Setting up the core in multi sensor core logger (MSCL) at the paleoceanography lab at the Rosenstiel School, to make a high-resolution image and measure the physical properties such as density and magnetic susceptibility. Credit: Diana Udel, UM Rosenstiel School Communications Office

New research reveals that some of the earliest civilizations in the Middle East and the Fertile Crescent may have been affected by abrupt climate change.

These findings show that while socio-economic factors were traditionally considered to shape ancient human societies in this region, the influence of abrupt climate change should not be underestimated.

A team of international scientists led by researchers from the University of Miami (UM) Rosenstiel School of Marine and Atmospheric Science found that during the first half of the last interglacial period known as the Holocene epoch, which began about 12,000 years ago and continues today, the Middle East most likely experienced wetter conditions in comparison with the last 6,000 years, when the conditions were drier and dustier.

“Evidence for wet early Holocene was previously found in the Eastern Mediterranean Sea region, North and East African lakes and cave deposits from Southwest Asia, and attributed to higher solar insolation during this period,” said Ali Pourmand, assistant professor of marine geosciences at the UM Rosenstiel School, who supervised the project.

“Our study, however, is the first of its kind from the interior of West Asia and unique in its resolution and multi-proxy approach.”

The Fertile Crescent, a region in west Asia that extends from Iran and the Arabian Peninsula to the eastern Mediterranean Sea and northern Egypt is one of the most climatically dynamic regions in the world and is widely considered the birthplace of early human civilizations.
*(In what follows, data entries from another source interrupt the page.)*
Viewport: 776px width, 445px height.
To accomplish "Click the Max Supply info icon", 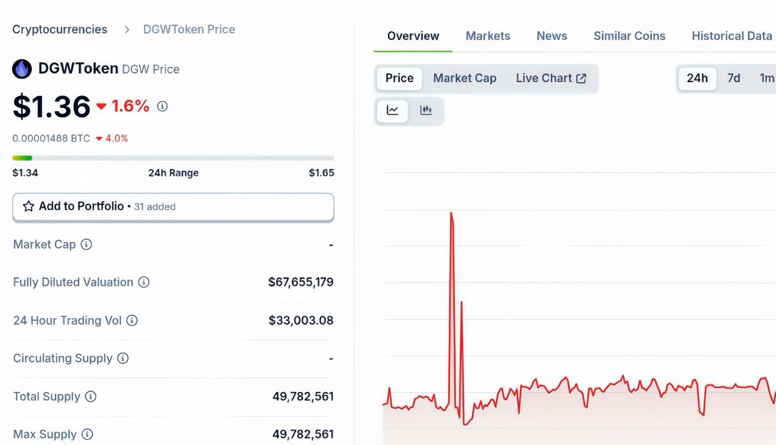I will point(88,434).
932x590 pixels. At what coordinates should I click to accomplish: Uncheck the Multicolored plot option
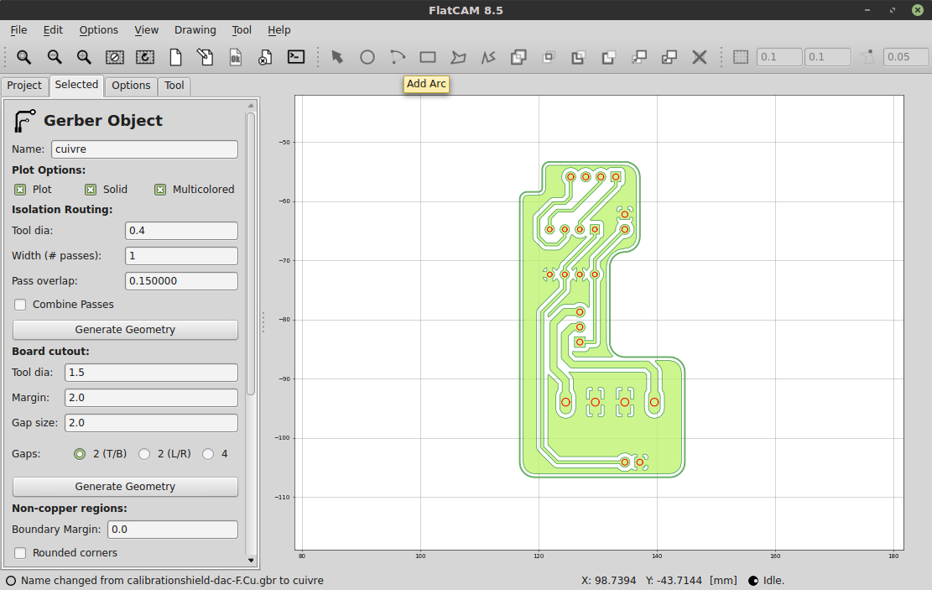(x=160, y=190)
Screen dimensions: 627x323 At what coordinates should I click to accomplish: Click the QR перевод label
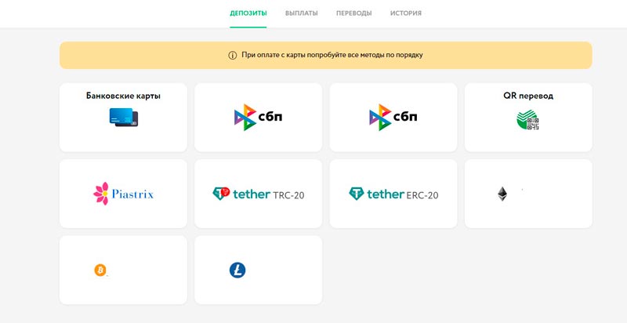(x=528, y=96)
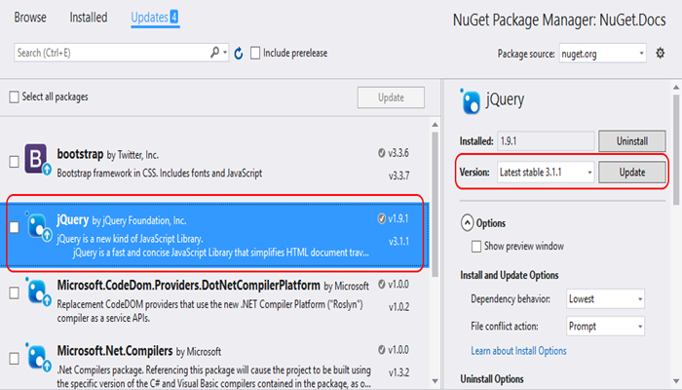Click the jQuery logo in details pane
The height and width of the screenshot is (390, 682).
click(470, 98)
“The high-resolution nature of this record afforded us the rare opportunity to examine the influence of abrupt climate change on early human societies. We see that transitions in several major civilizations across this region, as evidenced by the available historical and archeological records, coincided with episodes of high atmospheric dust; higher fluxes of dust are attributed to drier conditions across the region over the last 5,000 years,” said Arash Sharifi, Ph.D. candidate at the department of marine geosciences and the lead author of the study.

The researchers investigated climate variability and changes in paleoenvironmental conditions during the last 13,000 years based on a high-resolution (sub-decadal to centennial) peat record from Neor Lake in Northwest Iran. Abrupt climate changes occur in the span of years to decades.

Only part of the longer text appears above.